● Set task: Reproduce the lines of the records that run from the line containing "above [467, 318]" down to the line containing "protection (741, 145)", both of those lines included, and nothing else.
---------------
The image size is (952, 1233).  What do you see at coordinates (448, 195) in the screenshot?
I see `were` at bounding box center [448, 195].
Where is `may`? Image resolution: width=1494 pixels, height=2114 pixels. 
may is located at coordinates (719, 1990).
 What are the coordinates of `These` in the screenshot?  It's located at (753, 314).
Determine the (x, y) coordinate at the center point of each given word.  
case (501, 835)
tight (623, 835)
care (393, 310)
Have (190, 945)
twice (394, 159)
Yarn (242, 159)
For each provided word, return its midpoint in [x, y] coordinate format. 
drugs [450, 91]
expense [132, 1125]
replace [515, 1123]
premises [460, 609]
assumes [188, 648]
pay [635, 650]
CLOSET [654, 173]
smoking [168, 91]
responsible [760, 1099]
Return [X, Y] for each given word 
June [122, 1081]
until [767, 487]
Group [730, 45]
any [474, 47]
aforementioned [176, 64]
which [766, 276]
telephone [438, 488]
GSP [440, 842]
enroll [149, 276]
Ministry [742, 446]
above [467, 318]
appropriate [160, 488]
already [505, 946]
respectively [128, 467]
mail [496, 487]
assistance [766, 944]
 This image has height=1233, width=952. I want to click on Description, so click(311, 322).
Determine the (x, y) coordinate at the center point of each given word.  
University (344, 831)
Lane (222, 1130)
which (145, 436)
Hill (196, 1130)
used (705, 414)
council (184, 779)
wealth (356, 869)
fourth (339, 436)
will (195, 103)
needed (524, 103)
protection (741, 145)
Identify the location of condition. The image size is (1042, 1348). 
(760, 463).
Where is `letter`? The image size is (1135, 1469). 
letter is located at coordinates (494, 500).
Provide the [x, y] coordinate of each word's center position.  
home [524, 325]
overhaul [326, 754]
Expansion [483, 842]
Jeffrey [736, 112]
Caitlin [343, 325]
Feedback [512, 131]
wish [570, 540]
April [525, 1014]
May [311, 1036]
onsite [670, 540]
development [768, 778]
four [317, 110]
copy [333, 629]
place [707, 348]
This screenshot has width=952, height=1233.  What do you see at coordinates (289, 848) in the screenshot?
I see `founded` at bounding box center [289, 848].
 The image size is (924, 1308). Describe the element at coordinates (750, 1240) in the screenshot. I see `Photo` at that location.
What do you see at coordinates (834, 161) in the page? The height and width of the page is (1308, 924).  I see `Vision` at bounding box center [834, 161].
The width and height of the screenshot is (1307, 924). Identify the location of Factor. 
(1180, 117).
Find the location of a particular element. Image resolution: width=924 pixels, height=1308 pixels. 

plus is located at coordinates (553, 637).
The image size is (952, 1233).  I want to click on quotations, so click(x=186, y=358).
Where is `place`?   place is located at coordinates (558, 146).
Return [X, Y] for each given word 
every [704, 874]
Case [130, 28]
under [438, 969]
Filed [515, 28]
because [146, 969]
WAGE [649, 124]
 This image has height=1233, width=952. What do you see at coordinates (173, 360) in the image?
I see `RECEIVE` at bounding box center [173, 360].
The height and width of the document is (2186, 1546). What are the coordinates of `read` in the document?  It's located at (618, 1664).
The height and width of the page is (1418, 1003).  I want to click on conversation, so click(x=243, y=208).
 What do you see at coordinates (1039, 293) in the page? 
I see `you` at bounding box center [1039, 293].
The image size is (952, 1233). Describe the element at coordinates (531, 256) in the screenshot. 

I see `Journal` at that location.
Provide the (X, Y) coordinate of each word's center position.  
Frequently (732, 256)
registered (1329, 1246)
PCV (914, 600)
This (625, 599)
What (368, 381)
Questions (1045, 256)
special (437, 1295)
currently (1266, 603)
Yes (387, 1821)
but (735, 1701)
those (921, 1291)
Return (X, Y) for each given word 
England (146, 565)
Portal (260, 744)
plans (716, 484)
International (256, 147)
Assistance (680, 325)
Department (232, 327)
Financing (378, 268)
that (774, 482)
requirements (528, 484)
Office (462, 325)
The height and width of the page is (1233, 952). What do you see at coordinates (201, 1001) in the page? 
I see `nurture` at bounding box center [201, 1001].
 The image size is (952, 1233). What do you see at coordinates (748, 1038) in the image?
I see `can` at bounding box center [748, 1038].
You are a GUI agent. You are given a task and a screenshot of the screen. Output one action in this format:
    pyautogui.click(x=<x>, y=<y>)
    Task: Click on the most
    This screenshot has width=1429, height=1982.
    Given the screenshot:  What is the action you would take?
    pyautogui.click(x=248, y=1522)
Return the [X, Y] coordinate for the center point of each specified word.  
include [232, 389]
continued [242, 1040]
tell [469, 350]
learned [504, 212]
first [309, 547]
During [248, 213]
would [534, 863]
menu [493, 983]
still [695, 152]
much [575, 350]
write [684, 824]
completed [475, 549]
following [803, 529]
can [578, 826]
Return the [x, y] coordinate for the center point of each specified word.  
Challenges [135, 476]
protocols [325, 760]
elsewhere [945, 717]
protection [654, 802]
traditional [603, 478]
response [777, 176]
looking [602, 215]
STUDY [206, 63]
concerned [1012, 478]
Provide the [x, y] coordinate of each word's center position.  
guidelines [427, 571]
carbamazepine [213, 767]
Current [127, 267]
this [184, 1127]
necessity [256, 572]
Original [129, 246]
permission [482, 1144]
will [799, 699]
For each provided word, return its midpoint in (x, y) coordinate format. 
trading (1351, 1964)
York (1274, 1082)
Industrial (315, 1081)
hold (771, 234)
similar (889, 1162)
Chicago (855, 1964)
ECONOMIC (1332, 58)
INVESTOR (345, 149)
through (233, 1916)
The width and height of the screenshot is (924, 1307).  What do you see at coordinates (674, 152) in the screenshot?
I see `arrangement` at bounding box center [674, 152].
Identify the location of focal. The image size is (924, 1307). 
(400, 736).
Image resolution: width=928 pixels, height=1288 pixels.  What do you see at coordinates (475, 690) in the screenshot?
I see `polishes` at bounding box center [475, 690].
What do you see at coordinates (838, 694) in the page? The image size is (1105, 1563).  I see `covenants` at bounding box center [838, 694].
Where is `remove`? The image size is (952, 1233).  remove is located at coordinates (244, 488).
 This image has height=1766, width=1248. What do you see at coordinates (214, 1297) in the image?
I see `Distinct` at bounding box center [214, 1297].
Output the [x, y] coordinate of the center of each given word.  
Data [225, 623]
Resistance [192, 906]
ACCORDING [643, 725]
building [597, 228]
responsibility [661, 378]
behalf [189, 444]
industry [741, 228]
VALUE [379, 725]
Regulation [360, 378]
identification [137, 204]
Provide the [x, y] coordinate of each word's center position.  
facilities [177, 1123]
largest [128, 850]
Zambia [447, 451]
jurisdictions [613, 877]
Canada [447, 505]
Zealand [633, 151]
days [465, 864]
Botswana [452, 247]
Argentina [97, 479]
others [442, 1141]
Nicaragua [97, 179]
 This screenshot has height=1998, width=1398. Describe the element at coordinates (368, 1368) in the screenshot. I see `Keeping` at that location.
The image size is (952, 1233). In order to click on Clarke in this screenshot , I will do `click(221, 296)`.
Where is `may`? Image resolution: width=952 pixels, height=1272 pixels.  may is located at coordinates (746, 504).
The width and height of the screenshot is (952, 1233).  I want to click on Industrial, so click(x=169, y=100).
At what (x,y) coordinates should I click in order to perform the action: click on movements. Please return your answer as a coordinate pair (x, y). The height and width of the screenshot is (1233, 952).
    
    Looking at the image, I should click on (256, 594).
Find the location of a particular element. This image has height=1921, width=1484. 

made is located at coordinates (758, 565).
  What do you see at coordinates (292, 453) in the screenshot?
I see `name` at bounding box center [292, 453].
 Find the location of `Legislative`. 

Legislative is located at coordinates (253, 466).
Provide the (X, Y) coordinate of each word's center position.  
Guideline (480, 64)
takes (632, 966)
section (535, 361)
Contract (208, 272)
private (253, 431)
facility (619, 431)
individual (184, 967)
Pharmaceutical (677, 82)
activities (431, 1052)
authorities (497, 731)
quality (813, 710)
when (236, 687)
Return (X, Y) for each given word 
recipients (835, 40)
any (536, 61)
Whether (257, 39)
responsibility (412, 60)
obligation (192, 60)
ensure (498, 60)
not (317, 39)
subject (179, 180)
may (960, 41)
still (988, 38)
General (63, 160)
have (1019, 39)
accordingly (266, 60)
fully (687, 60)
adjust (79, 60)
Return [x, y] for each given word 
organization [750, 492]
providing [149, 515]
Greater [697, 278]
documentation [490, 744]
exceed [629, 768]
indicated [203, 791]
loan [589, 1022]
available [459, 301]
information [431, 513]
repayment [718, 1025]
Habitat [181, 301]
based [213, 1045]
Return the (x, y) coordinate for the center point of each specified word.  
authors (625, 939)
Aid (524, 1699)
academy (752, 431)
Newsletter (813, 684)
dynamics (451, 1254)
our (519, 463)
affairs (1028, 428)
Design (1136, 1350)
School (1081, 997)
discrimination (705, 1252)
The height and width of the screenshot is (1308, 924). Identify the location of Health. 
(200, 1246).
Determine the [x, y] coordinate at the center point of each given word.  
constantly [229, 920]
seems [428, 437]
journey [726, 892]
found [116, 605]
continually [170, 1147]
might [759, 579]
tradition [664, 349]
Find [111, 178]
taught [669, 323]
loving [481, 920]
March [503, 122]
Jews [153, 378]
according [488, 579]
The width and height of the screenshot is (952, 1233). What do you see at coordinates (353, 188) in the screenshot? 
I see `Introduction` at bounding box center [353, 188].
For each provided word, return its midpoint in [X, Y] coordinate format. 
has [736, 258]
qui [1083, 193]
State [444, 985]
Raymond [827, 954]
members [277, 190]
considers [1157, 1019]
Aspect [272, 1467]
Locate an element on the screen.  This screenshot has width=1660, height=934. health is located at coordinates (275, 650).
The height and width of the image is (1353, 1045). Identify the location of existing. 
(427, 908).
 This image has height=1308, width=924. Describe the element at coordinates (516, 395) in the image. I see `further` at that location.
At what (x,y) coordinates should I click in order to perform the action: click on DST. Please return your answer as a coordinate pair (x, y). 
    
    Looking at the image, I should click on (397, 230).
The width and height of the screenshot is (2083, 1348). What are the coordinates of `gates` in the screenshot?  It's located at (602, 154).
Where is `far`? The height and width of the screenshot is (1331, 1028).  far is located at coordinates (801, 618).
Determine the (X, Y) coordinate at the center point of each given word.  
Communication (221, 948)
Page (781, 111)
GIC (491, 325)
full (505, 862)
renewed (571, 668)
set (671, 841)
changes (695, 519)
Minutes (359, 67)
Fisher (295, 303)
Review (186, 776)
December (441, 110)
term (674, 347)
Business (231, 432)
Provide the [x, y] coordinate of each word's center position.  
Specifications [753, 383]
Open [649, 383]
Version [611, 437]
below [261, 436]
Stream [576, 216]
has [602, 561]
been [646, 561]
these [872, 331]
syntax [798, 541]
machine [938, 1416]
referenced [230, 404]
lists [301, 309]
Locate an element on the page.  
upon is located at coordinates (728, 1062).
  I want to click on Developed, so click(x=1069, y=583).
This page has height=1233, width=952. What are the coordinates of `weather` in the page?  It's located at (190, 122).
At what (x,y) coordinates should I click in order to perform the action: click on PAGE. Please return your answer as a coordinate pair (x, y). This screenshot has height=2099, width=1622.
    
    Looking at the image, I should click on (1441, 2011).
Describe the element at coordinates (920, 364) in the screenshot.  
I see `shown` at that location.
---------------
● Finished exercise:
above [467, 318]
appropriate [160, 488]
already [505, 946]
respectively [128, 467]
mail [496, 487]
assistance [766, 944]
 This image has height=1233, width=952. I want to click on Description, so click(311, 322).
Determine the (x, y) coordinate at the center point of each given word.  
University (344, 831)
Lane (222, 1130)
which (145, 436)
Hill (196, 1130)
used (705, 414)
council (184, 779)
wealth (356, 869)
fourth (339, 436)
will (195, 103)
needed (524, 103)
protection (741, 145)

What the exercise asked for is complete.